Bad At Small Talk

Credentialed

 For the next four days, this will be my home. It’s an arena in the standard form, and I will arrive every day at about 10 a.m. and leave typically between 11 p.m. and 12 a.m. I am here because there is an event here.

 Three rooms will matter to me, the media room, the interview room and, of course, the arena floor. All right now are empty, because I am here early. I will arrive early all four days, because that’s what I’ve done since childhood. It’s a reflex.

 I don’t want to be here, and in fact, I hate it here. But I am also happy to be here. Twice this year, with no warning, they have started cutting  jobs. The first time, they didn’t announce it. They just did it, and I found out via people’s comments on social networking sites. The second time, because it was bloody, they announced it. I was scared and I stayed home. Next time they give an announcement, I will also stay home.

 Other men begin to file into the media room. I don’t know them, but they’re all familiar. Sports journalists are almost always either ex-jocks or nerds. They are almost always big, one way or the other. I am too short to be an ex-jock and too slight of build to be a nerd. There are other differences: Goatees are favored, and I am clean-shaven. Sideburns, inexplicably, are favored. There are more glasses than contacts.

 I don’t know these men, and by the end of these four days, I won’t know them any better. But invariably, they will do things. They will gossip, discuss the troubled state of the industry and mask their fears with gallows humor. When not filing stories, they will browse message boards devoted to sports journalism. Next to discussing the possible loss of jobs and livelihood, debating exactly who on these boards go by what online moniker is the top choice of conversation.
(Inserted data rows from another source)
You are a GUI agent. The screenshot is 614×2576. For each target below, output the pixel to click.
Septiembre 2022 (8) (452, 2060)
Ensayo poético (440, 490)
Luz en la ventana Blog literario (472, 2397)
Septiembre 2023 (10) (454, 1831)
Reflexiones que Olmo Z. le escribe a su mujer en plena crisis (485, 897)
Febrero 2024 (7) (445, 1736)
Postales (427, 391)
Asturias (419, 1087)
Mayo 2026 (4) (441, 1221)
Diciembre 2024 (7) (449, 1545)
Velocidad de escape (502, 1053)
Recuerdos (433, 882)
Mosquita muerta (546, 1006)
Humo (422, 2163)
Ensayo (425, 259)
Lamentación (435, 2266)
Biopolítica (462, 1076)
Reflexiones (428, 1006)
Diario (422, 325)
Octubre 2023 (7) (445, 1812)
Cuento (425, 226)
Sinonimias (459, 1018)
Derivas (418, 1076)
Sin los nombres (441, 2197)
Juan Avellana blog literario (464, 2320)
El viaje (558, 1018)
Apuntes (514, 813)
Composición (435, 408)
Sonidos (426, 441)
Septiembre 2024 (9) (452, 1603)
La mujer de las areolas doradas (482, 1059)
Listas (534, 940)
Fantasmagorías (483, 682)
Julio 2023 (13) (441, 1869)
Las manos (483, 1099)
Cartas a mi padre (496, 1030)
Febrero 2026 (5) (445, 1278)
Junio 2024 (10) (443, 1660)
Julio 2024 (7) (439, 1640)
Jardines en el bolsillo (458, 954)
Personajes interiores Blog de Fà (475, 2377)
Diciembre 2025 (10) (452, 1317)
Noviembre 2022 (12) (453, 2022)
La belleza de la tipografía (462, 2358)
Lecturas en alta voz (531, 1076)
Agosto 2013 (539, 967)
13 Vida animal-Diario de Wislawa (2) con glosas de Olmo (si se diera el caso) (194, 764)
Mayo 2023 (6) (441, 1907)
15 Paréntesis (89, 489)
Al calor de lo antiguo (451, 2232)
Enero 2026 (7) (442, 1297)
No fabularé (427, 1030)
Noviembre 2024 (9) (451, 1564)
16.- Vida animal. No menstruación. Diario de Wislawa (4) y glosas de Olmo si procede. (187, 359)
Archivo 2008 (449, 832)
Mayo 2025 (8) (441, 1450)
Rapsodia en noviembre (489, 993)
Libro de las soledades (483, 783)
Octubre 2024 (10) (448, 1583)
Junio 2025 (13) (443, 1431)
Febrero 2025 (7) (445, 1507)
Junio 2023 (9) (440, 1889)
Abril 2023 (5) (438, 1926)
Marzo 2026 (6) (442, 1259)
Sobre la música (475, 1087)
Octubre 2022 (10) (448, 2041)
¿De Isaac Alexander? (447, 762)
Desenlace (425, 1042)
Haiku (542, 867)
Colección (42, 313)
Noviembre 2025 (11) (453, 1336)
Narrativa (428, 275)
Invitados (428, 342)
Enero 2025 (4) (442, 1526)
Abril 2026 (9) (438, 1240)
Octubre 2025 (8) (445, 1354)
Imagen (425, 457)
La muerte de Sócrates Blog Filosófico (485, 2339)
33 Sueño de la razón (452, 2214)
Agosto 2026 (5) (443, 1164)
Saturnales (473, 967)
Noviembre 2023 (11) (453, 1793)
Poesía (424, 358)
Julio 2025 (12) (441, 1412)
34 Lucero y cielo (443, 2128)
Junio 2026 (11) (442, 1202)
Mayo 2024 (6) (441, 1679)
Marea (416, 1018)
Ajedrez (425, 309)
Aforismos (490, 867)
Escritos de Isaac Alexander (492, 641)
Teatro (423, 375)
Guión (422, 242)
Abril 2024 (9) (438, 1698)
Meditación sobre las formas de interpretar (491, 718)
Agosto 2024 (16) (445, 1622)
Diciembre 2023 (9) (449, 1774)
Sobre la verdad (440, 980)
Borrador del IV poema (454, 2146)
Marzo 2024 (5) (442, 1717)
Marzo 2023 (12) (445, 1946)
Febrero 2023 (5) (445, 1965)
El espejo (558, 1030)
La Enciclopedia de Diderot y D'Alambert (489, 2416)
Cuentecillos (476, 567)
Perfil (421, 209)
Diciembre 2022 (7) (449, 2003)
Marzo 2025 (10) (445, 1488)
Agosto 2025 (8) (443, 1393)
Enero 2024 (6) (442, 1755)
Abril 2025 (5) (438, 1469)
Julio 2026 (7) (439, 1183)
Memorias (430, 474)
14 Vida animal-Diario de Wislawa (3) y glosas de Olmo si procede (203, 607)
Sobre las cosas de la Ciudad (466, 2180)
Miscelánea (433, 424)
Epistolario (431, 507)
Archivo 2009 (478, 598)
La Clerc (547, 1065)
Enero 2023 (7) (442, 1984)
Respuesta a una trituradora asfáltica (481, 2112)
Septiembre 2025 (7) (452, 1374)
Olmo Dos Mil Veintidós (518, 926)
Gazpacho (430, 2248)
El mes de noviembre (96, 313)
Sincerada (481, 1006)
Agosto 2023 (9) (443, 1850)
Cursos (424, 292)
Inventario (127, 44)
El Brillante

 They will also, following the post-game press conferences (self-consciously called “pressers”) exchange knowing chuckles and eye-rolls regarding those who have breached press conference etiquette. Possible violations of press conference etiquette include: Starting the press conference with a really hard question, starting the press conference with a softball question, asking questions that are of no use to the rest of the media, not asking a question at all and instead beginning a sentence with “tell me about…,” stammering through your question, forgetting your question or delivering your question so smoothly that it sounds like the questioner is on the radio.

 I have a partner in this, assigned to me from the office to lend me a hand. I do not know him, have never met him, but he also looks different. He is tall and sinewy, a recreational runner. Over the course of these days, he will talk with me about nothing other than the games. I will try to get more from him, and I will fail. He speaks in a flat, low, abrupt tone. I think people would call him “dry” or “mellow.” Even though he is incapable of discussing anything but basketball, because I am short and tightly wound and he is lanky and mellow, he will make me feel unsophisticated. I am glad when he leaves a day early.

 The games are the worst part of my day. I am not awed by the household name players. I sit on the front of press row, courtside. I am close enough to see acne, smell sour sweat, see white caked deodorant on underarms.

 I don’t know what to feel about the coaches. They are placed under lights during the press conference, and the light reveals pale skin, sunken eyes, utter exhaustion. They are well paid, and on the sidelines they wear designer suits and exude urgency and control. After the games, they are spent, cars that must be wound up again. It is hard to imagine these men are happy.

 I won’t go back to the press room to write. There is a feeling of overall rush and adrenaline in the press room, as men peck away in the rush to meet deadline. There is an electricity, but I work better away from the electricity. I return to the arena floor, which is being broken down by the arena’s employees. It is not quiet, but it is relaxed. I am writing rapidly, but I do not think about deadline. I write quickly for the same reason I unload my dishwasher quickly: It is a task, and the sooner it is completed the better off I will feel.

 I am parked far away from the arena, and this is on purpose. This is the best part of my day. Not because it is over (there will always be more events,) but because when I walk to my car in the middle of the night, all alone, I feel like I’m shedding skin. Nothing else makes me feel this way.